Interview: The Producers of “Knight of Cups”

Interview: The Producers of “Knight of Cups”

Posted on March 7, 2016 at 3:17 pm

Director Terrence Malick makes films that are visually stunning and — depending on who you ask — either narratively challenging or frustratingly obscure. It was a pleasure to speak to three producers of his latest film, “Knight of Cups,” starring Christian Bale as Rick, a Hollywood screenwriter, and inspired in part by John Bunyan’s Pilgrim’s Progress. Nicolas Gonda, Sarah Green, and Ken Kao described how they work with Malick. Gonda began, “We are a group that really works from soup to nuts, so from the earlier stages of being able to collaborate with Terry to understand the nuances of the story, to be able to put that into a production plan, obviously working to reassemble a lot of the recurring crewmembers and build out that crew as well as the cast obviously throughout production and postproduction and then through now at distribution strategy and marketing, we’re front and center as producers throughout that entire course.” Green added that they all work on everything together rather than compartmentalizing. “We actually overlap pretty consistently because we all have a practice side, we all have the business side and we all have a very strong creative side so it actually works really well because we kind of tag team. We’re all there in the important moments when things ought to be moving quickly like in production and then we just stay in constant touch with each other and we sort of trade-off whatever needs doing or managing in the moment. Some people really split it up in a much more distinct way but I don’t think that’s how any of us have worked together. We really kind of meshed. I think what makes it work is that we’re always in close touch and we always keep each other informed with whatever we might know that the other one doesn’t, it really helps. There’s a lot of texts and emails.” “We all have a real sympatico,” Kao said, “and at the same time we also have our own language with Terry and we have our own ways of contributing to the project. So I think it’s a good plan, we work well together.

*DATA SUPPLIED*
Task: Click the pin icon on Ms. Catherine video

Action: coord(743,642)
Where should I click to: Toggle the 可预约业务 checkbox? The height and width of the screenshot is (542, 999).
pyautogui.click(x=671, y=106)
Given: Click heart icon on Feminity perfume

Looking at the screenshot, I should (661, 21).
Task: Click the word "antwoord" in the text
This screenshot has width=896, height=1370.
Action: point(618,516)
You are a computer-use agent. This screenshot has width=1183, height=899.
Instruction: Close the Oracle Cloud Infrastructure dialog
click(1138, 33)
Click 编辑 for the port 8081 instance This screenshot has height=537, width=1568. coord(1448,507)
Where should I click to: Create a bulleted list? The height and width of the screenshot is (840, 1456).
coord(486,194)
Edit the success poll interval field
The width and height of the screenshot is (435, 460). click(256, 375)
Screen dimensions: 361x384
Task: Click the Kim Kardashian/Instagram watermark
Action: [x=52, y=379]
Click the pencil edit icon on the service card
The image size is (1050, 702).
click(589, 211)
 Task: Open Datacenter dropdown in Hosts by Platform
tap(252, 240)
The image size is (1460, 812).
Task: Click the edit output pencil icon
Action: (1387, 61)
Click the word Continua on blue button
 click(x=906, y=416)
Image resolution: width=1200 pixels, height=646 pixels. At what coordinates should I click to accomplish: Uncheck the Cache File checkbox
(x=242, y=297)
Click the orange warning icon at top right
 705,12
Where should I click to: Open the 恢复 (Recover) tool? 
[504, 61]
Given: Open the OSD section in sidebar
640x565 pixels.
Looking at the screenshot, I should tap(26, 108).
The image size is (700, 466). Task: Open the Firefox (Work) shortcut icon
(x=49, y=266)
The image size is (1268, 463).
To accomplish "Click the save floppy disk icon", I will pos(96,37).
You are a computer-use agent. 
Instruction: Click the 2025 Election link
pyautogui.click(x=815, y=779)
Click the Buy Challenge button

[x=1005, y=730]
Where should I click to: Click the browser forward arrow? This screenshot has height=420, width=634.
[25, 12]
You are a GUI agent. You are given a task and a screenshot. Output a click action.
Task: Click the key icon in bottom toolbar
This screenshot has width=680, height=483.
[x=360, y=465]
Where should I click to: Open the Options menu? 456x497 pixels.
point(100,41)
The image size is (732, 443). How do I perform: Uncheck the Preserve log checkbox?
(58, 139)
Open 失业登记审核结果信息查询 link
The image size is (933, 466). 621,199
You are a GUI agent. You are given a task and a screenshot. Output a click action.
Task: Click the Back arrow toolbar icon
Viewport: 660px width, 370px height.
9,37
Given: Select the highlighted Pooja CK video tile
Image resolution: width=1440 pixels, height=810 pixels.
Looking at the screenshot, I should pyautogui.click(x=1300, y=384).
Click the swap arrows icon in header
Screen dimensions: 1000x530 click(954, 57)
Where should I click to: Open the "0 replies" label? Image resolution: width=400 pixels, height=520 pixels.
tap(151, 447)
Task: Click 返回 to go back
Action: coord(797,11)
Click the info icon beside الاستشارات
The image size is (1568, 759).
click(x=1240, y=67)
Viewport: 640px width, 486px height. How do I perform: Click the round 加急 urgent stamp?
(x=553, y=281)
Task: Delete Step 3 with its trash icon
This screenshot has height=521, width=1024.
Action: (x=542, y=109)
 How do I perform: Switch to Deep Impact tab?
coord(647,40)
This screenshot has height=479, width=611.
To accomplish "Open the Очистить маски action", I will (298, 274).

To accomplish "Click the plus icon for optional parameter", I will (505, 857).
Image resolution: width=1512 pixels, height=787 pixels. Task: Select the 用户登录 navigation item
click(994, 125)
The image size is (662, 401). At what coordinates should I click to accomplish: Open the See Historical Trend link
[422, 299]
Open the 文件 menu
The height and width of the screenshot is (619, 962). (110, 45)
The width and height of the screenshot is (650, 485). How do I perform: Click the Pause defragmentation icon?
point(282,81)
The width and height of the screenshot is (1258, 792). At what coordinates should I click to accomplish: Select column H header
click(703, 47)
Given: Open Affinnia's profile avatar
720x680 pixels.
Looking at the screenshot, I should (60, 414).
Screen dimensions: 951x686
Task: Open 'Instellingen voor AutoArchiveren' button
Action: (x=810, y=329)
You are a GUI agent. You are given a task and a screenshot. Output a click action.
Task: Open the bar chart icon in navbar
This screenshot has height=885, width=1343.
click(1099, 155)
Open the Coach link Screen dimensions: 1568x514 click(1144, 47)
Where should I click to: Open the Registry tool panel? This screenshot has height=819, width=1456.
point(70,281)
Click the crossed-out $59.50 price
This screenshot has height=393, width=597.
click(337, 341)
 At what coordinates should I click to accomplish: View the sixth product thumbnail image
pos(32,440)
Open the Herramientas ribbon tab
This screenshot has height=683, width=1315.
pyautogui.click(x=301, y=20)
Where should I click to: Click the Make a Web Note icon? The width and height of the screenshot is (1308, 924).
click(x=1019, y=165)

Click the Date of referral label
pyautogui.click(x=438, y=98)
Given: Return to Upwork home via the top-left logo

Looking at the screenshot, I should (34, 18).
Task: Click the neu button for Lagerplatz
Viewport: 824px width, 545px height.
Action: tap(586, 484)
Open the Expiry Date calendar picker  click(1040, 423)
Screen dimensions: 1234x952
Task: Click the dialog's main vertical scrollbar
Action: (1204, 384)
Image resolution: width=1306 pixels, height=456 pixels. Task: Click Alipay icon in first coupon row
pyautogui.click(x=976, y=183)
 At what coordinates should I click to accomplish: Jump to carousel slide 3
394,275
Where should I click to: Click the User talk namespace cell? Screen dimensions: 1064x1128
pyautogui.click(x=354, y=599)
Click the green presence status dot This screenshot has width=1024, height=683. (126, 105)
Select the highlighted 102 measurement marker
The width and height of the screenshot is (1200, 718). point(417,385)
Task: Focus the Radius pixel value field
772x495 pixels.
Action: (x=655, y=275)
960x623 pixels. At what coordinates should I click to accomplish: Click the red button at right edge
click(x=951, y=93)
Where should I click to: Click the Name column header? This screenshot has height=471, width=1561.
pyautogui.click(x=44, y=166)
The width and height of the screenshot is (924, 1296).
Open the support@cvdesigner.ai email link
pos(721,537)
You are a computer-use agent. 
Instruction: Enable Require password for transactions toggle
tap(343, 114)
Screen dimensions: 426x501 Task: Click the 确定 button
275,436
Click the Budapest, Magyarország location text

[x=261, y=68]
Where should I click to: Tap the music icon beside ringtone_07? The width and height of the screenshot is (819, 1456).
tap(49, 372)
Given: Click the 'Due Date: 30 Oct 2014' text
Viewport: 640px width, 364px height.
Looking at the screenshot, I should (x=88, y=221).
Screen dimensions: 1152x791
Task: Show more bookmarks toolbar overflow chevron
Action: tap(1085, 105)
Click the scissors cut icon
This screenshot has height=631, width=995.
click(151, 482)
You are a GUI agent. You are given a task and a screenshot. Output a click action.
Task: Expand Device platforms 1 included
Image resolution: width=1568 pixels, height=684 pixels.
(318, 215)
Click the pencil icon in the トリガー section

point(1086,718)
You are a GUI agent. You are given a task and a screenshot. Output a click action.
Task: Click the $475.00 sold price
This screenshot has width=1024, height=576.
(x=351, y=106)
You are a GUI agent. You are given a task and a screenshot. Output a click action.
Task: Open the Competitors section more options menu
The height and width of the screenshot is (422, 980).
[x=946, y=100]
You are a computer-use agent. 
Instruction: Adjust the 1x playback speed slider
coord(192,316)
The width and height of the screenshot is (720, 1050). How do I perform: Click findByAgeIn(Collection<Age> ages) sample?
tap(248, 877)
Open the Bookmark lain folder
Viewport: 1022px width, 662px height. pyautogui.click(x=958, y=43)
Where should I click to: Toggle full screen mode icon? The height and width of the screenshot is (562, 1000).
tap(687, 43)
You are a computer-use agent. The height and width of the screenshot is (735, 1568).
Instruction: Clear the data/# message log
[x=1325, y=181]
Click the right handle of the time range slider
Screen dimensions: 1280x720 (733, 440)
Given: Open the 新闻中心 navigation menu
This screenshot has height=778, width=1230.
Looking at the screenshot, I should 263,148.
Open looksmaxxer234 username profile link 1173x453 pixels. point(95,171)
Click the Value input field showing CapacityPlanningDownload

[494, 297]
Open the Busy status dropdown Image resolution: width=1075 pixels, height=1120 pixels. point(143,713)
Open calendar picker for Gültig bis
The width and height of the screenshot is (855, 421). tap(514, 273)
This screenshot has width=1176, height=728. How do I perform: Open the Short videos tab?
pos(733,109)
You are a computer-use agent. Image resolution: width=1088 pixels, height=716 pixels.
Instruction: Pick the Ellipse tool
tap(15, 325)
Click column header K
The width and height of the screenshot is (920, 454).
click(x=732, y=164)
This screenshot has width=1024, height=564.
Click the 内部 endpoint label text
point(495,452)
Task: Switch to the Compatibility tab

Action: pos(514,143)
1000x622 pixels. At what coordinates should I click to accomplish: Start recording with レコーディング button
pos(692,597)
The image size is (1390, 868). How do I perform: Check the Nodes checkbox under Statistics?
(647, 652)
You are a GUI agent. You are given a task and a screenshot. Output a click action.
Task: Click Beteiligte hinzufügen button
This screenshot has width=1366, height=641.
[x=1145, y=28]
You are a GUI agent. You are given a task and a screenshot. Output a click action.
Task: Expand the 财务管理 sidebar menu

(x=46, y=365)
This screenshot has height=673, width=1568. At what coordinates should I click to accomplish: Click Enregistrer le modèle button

*WHAT YOU HAVE TO DO*
Reproduce the interview with the "Knight of Cups" producers word for word, from start to finish. The listing plays no part in what follows.

*EXERCISE RESPONSE*
Interview: The Producers of “Knight of Cups”

Interview: The Producers of “Knight of Cups”

Posted on March 7, 2016 at 3:17 pm

Director Terrence Malick makes films that are visually stunning and — depending on who you ask — either narratively challenging or frustratingly obscure. It was a pleasure to speak to three producers of his latest film, “Knight of Cups,” starring Christian Bale as Rick, a Hollywood screenwriter, and inspired in part by John Bunyan’s Pilgrim’s Progress. Nicolas Gonda, Sarah Green, and Ken Kao described how they work with Malick. Gonda began, “We are a group that really works from soup to nuts, so from the earlier stages of being able to collaborate with Terry to understand the nuances of the story, to be able to put that into a production plan, obviously working to reassemble a lot of the recurring crewmembers and build out that crew as well as the cast obviously throughout production and postproduction and then through now at distribution strategy and marketing, we’re front and center as producers throughout that entire course.” Green added that they all work on everything together rather than compartmentalizing. “We actually overlap pretty consistently because we all have a practice side, we all have the business side and we all have a very strong creative side so it actually works really well because we kind of tag team. We’re all there in the important moments when things ought to be moving quickly like in production and then we just stay in constant touch with each other and we sort of trade-off whatever needs doing or managing in the moment. Some people really split it up in a much more distinct way but I don’t think that’s how any of us have worked together. We really kind of meshed. I think what makes it work is that we’re always in close touch and we always keep each other informed with whatever we might know that the other one doesn’t, it really helps. There’s a lot of texts and emails.” “We all have a real sympatico,” Kao said, “and at the same time we also have our own language with Terry and we have our own ways of contributing to the project. So I think it’s a good plan, we work well together.